La cosa costruita dall’umanità che si avvicinerà di più al Sole
È la sonda Parker Solar Probe, che la NASA spedirà nello Spazio domenica dopo un problema al primo lancio
Sabato la NASA avrebbe dovuto lanciare la sonda Parker Solar Probe, la più importante mai realizzata per analizzare il Sole, ma il lancio è stato posticipato a causa di un problema tecnico. I tecnici della NASA si sono accorti che il razzo che doveva portare la sonda nello Spazio aveva un problema quando il conto alla rovescia per il lancio da Cape Canaveral, in Florida, era già cominciato: dato che il problema non è stato risolto entro i 65 minuti in cui le condizioni meteorologiche sarebbero rimaste favorevoli per il lancio, tutto è stato posticipato di 24 ore. Dovrebbe quindi avvenire domani mattina.
Parker Solar Probe è stata progettata per studiare il vento solare, il flusso di particelle cariche emesso dall’alta atmosfera del Sole che in periodi di alta attività della stella raggiunge la Terra causando, oltre alle aurore polari, interferenze e problemi di comunicazione, soprattutto ai nostri satelliti. Non andrà a finire sulla sua incandescente superficie ma ci si avvicinerà fino a una distanza di 6,2 milioni di chilometri, cioè molto vicino in termini astronomici. Il Sole ha un diametro di 1,39 milioni di chilometri ed è a quasi 150 milioni di chilometri da noi.

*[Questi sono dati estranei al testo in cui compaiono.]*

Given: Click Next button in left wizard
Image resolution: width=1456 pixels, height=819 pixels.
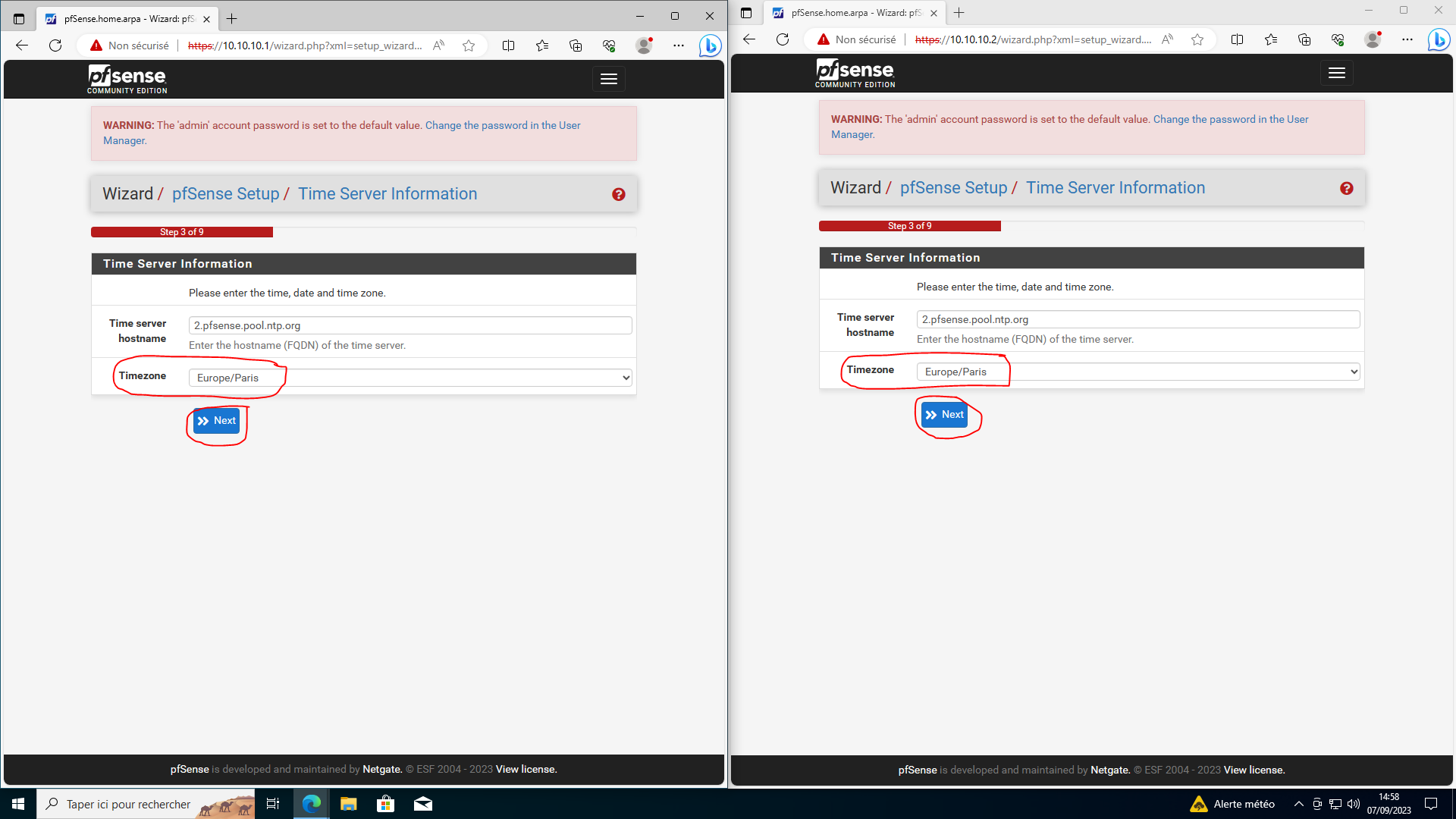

Per capire meglio cosa significa, considerate che se la distanza tra la Terra e il Sole fosse di un metro, Parker Solar Probe arriverebbe a soli quattro centimetri dal Sole.

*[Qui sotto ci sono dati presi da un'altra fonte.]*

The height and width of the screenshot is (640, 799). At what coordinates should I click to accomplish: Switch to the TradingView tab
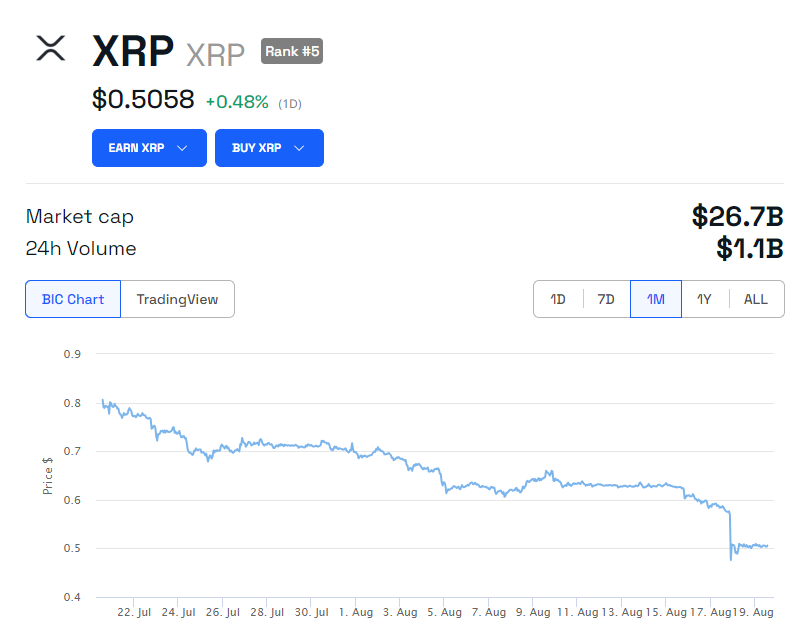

Finora la sonda che più di tutte si era avvicinata al Sole era stata Helios-2, nel 1976: era arrivata a 43 milioni di chilometri dalla stella. Parker Solar Probe diventerà inoltre l’oggetto costruito dall’umanità a muoversi più velocemente della storia: arriverà alla velocità di 190 chilometri al secondo, cioè 609mila all’ora. La sua missione fu pensata per la prima volta 60 anni fa, ma all’epoca non c’erano ancora le tecnologie necessarie per far resistere un oggetto alle temperature della corona solare; sarebbe dovuta partire quasi dieci anni fa, ma poi ci furono vari ritardi per ragioni finanziarie.

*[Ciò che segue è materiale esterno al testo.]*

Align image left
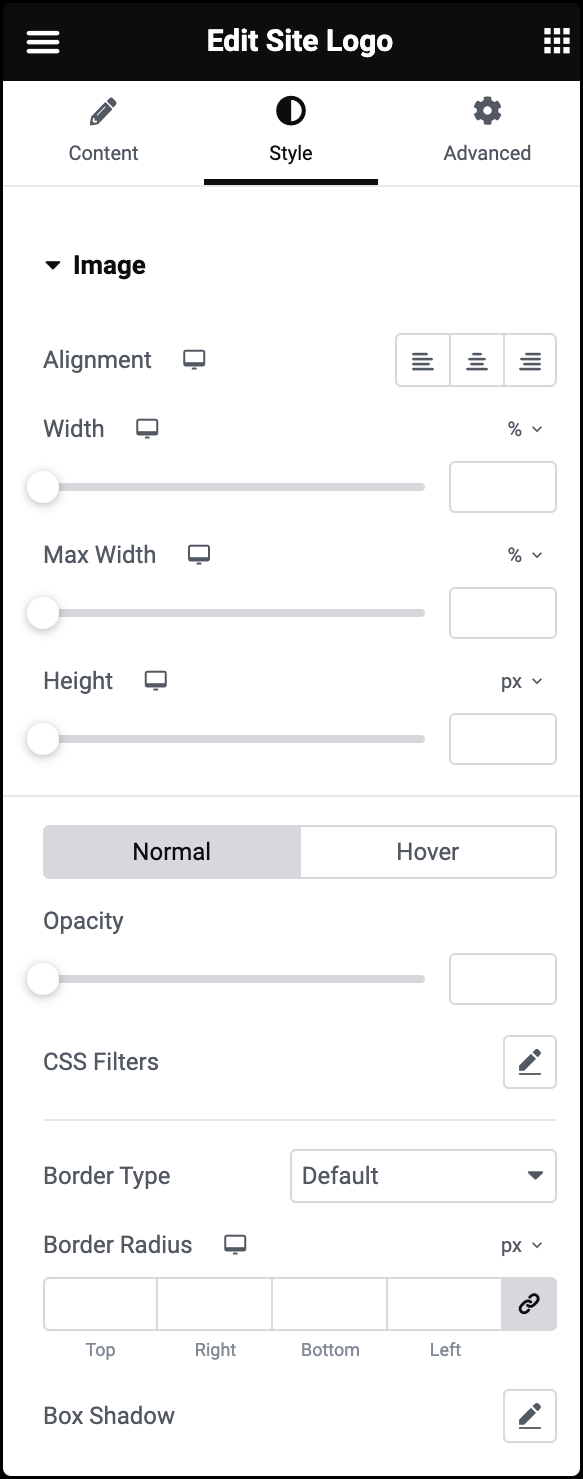This screenshot has height=1479, width=583. pyautogui.click(x=423, y=361)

Il razzo che manderà la sonda nello Spazio è un Delta-IV Heavy. La lancerà verso l’interno del Sistema Solare in modo da farle oltrepassare Venere in sei settimane e arrivare vicino al Sole dopo altre sei settimane. La sua missione durerà sette anni, durante i quali Parker Solar Probe farà 24 giri attorno alla nostra stella. Sarà alimentata, comprensibilmente, dall’energia solare e per resistere ai più di 1.000°C della corona solare ed evitare di essere distrutta dovrà sempre tenere orientato tra sé e il Sole uno scudo fatto di un composto del carbonio spesso 11,5 centimetri (si vede nella fotografia sopra), che manterrà la sonda a 30°C. I suoi pannelli fotovoltaici, che per funzionare dovranno esporsi fuori dallo scudo, saranno raffreddati da un circuito ad acqua.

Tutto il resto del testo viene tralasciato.